Les auditions par le Parlement européen des vingt-six commissaires européens désignés se terminent mardi 12 novembre. Les vingt premiers ont passé le test sans encombre, mais cela pourrait changer avec le grand oral de l’Italien Raffaele Fitto, ministre des Affaires européennes du gouvernement de Giorgia Meloni. En effet, les socialistes et centristes de Renew souhaitent qu’Ursula von der Leyen, la présidente de l’exécutif européen, lui retire au moins son titre de « vice-présidente exécutive » en charge de la Politique agricole commune, de la pêche, des fonds régionaux et des transports, avec trois commissaires sous sa responsabilité, et le rétrograde au rang de simple commissaire. C’est la première fois qu’un poste aussi important est confié à un homme appartenant à un parti d’extrême droite, ce qui constituerait, selon ces deux formations politiques, un signal de normalisation pour le moins regrettable.
Mais voilà que le principal groupe du Parlement, le PPE (Conservateurs européens), a fait savoir que, dans ce cas, il n’hésiterait pas à s’allier à l’extrême droite (« les Patriotes » présidés par le RN Bardella de Jordanie et le « Europe des nations souveraines » contrôlée par les néo-nazis de l’AfD allemande) pour faire tomber en représailles un vice-président exécutif appartenant à l’un de ces deux groupes (socialistes ou Renew). Il s’est déjà associé à eux pour que l’Espagnole Teresa Ribera (socialiste) et le Français Stéphane Séjourné (Renaissance) passent leur audition ce mardi, mais après Fitto… Le PPE est passé maître dans l’art du petit « je » Je t’ai eu par la barbiche ».

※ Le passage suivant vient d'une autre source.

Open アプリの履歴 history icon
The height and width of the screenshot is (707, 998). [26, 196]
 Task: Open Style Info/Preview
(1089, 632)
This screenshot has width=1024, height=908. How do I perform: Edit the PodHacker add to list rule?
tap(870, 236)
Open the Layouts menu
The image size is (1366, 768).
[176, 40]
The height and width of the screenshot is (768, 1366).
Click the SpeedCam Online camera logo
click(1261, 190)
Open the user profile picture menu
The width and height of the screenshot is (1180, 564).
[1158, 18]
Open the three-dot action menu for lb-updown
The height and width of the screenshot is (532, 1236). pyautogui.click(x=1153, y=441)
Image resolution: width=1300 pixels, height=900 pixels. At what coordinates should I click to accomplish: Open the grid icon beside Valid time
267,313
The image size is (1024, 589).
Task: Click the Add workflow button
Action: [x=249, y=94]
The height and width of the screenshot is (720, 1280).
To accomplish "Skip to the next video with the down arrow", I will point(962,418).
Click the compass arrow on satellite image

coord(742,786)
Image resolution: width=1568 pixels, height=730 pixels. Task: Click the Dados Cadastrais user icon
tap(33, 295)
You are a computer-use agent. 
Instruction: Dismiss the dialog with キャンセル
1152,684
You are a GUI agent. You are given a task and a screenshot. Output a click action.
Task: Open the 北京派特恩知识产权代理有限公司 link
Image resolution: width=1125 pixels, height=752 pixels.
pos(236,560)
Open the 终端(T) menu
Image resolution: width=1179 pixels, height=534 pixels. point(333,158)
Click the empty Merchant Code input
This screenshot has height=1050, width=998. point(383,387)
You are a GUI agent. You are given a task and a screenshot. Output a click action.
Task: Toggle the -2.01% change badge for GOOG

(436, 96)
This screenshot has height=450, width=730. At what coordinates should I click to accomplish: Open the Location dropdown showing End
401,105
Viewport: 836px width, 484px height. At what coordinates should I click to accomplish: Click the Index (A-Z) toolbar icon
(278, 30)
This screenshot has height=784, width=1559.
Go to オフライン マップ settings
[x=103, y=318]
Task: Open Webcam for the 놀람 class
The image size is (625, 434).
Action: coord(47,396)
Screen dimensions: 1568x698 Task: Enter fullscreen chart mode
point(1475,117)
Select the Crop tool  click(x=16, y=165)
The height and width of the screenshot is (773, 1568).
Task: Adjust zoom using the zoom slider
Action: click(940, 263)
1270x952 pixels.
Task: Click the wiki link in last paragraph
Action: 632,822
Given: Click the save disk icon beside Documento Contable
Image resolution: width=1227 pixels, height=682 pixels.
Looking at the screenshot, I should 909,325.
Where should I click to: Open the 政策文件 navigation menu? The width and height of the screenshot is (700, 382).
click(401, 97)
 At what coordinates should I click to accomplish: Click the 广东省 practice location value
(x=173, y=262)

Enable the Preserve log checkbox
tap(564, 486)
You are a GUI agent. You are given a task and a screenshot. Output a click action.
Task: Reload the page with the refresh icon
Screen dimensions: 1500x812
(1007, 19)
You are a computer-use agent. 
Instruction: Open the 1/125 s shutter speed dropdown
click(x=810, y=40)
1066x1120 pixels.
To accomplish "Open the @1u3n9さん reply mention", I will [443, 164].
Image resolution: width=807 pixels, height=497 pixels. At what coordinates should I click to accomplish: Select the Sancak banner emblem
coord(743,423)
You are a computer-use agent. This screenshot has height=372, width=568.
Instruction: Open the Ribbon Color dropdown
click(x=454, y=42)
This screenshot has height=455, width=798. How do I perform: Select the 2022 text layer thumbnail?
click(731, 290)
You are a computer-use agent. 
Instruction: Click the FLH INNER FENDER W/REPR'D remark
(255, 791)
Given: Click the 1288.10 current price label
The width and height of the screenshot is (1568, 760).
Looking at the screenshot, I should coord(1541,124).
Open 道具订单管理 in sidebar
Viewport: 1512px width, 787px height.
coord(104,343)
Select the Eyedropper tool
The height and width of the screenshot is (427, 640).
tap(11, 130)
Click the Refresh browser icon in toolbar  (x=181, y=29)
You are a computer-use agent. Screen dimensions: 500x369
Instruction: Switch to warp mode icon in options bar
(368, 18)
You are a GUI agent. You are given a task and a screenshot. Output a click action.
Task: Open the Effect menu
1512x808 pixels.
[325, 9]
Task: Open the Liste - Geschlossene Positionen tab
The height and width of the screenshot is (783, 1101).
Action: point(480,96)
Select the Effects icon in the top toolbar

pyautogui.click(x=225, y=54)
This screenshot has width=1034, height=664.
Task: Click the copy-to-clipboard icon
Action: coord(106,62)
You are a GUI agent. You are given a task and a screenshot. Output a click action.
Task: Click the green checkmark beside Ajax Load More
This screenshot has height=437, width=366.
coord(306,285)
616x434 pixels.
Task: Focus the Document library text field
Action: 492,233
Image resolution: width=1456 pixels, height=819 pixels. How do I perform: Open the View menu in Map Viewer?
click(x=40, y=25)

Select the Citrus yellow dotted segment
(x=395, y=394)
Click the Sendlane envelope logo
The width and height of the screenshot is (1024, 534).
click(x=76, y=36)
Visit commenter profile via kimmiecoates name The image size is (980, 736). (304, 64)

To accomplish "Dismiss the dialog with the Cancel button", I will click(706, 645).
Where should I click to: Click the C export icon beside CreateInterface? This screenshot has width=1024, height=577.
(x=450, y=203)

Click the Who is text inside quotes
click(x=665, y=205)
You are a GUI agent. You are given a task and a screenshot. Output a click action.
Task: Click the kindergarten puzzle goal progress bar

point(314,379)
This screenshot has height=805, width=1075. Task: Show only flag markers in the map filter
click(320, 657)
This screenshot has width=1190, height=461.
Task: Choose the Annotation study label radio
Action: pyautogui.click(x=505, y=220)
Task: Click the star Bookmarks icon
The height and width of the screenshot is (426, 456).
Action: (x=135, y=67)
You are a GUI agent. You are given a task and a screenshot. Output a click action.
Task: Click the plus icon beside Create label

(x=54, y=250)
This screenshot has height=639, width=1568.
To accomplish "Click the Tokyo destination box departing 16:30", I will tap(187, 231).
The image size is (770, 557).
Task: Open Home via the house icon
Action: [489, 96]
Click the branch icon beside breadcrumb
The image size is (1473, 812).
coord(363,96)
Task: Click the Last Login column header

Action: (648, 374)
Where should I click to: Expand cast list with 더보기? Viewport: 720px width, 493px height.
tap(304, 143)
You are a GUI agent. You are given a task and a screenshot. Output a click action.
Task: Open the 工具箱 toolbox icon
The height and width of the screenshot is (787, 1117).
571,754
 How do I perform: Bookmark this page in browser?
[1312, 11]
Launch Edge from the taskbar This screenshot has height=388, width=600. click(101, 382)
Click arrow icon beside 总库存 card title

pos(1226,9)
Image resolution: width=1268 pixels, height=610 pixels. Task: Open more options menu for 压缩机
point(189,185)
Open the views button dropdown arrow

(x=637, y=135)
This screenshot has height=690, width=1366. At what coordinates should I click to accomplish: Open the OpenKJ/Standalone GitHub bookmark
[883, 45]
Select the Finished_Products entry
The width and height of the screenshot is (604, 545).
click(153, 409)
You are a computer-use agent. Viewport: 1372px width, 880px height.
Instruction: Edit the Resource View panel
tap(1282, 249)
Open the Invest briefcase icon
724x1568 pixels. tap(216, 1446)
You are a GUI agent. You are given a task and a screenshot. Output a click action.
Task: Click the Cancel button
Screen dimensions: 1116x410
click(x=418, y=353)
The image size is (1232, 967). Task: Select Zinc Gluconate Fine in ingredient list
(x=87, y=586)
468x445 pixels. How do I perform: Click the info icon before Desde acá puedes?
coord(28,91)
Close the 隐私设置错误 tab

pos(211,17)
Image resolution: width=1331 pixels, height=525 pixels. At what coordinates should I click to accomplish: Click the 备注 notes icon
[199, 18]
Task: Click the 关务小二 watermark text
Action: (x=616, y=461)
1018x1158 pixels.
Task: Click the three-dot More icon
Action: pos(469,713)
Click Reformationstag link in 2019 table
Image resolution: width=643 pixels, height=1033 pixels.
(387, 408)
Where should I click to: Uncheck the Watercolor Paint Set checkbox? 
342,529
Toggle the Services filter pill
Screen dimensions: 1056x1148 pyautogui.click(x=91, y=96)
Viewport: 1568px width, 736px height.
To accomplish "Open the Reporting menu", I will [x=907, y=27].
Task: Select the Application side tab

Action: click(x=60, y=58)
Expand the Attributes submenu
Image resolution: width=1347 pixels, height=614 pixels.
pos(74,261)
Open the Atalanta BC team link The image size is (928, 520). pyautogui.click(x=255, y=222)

Certes Fratelli d’Italia, le parti de Giorgia Meloni auquel appartient Raffaele Fitto, est membre du groupe ECR (nationalistes conservateurs), qui ne s’isole pas derrière le « cordon sanitaire » comme le sont « les Patriotes » ou « l’Europe des nations souveraines ». , mais il n’en reste pas moins d’extrême droite. Surtout, l’homme, certainement le moins eurosceptique du gouvernement italien, trimballe de nombreuses marmites datant de l’époque où il présidait la région des Pouilles entre 2000 et 2000. 2005. En effet, il a été poursuivi pour corruption, prise illégale d’intérêts, financement illégal d’un parti politique… Il a été, à chaque fois, acquitté ou a bénéficié de la prescription.
Procès civils
Mais voilà : le quotidien italien Il Fatto a révélé le 18 septembre que cela n’avait pas mis fin à la procédure civile – la prescription ne s’applique qu’au volet pénal – que la région des Pouilles avait engagée contre lui. Ce dernier réclame ainsi 400 000 euros de dommages et intérêts (que la Cour de cassation a demandé à la cour d’appel de requantifier) pour une affaire de marché public concernant la gestion de maisons de repos attribué à Antonio Angelucci, patron de cliniques privées, aujourd’hui député du Ligue, et 189 000 autres euros pour, selon Il Fatto, « l’utilisation des fonds de représentation alloués au président de la région à des fins électorales ».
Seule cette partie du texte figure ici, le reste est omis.